Aziende agricole, tecnici ed esperti, per un evento che ha contato oltre 200 partecipanti, impegnati nella visita dei campi sperimentali di mais e soia sul territorio. La giornata, con il patrocinio della Regione Piemonte e dei Comuni di Villafranca Piemonte e Vigone, ha rappresentato per molti un’occasione di confronto e di scoperta delle novità nel settore maidicolo.

Una manifestazione di interesse che segna una forte richiesta di innovazione, come sottolineato dal Vicepresidente della Fondazione Podere Pignatelli, Michele Bechis: “Siamo in una fase di grandi cambiamenti, da quelli climatici a quelli economici finanche sanitari. L’agricoltura non fa eccezione e deve far fronte a un’evoluzione imminente. Ciò che è emerso da questo periodo storico e in particolare da questa giornata è la necessità per il settore agricolo di gestire il proprio futuro attraverso un supporto tecnico e sperimentale che abbia una direzione chiara. Se l’obiettivo è quello di migliorare, allora è fondamentale fare in modo che l’agricoltura della nostra tradizione scenda a patti con le nuove tecniche, mirando a produzioni sostenibili e innovative. Servono strumenti che rispondano al nuovo fabbisogno degli agricoltori e dei produttori piemontesi”.

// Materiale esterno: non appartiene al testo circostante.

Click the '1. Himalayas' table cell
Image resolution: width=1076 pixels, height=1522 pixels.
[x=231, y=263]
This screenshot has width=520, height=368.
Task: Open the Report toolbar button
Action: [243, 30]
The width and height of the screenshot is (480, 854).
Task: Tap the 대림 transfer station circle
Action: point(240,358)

Presente all’incontro, Gianfranco Latino, della Regione Piemonte, ha condiviso la propria soddisfazione per il risultato raggiunto dall’evento: “È un piacere constatare quale interesse ha suscitato questo incontro e con quanto entusiasmo le imprese agricole locali abbiano partecipato. Il Podere Pignatelli, che ha ospitato l’incontro, grazie anche alla sua stessa collocazione geografica ha sicuramente permesso ai partecipanti una visita completa dei campi e dell'attività sperimentale condotta nel settore maidicolo. Questa giornata è nata proprio per rispondere alla sete di conoscenza di agricoltori e professionisti del settore. Tutti i campi sperimentali visitati e le diverse tecniche mostrate hanno messo in luce come il percorso verso il futuro del mondo agricolo possa essere ricco di opportunità”.

Prezioso contributo all’evento è arrivato dal Dipartimento di Scienze Agrarie, Forestali e Alimentari (DISAFA) dell’Università di Torino. Il professor Amedeo Reyneri, in occasione dell’incontro ha 2 sottolineato quali strumenti saranno di maggiore impatto nel prossimo futuro: “Un’evoluzione che attendiamo da diversi anni è quella legata all’utilizzo delle informazioni satellitari, che ci garantirebbero un prezioso aiuto nei processi agricoli. Per il settore agricolo questo si tradurrebbe in un sistema di previsione che consenta di guidare le agrotecniche, come concimazione, irrigazione e difesa, delle principali colture cerealicole piemontesi. Lo scopo è quello di avere uno strumento che supporti le imprese nel processo produttivo e nella raccolta stessa, prevedendo la separazione dei lotti produttivi in relazione alla qualità tecnologica e sanitaria. Un vero e proprio salto avanti per rispondere alle esigenze delle filiere e alla qualità che viene richiesta alle produzioni cerealicole della regione”.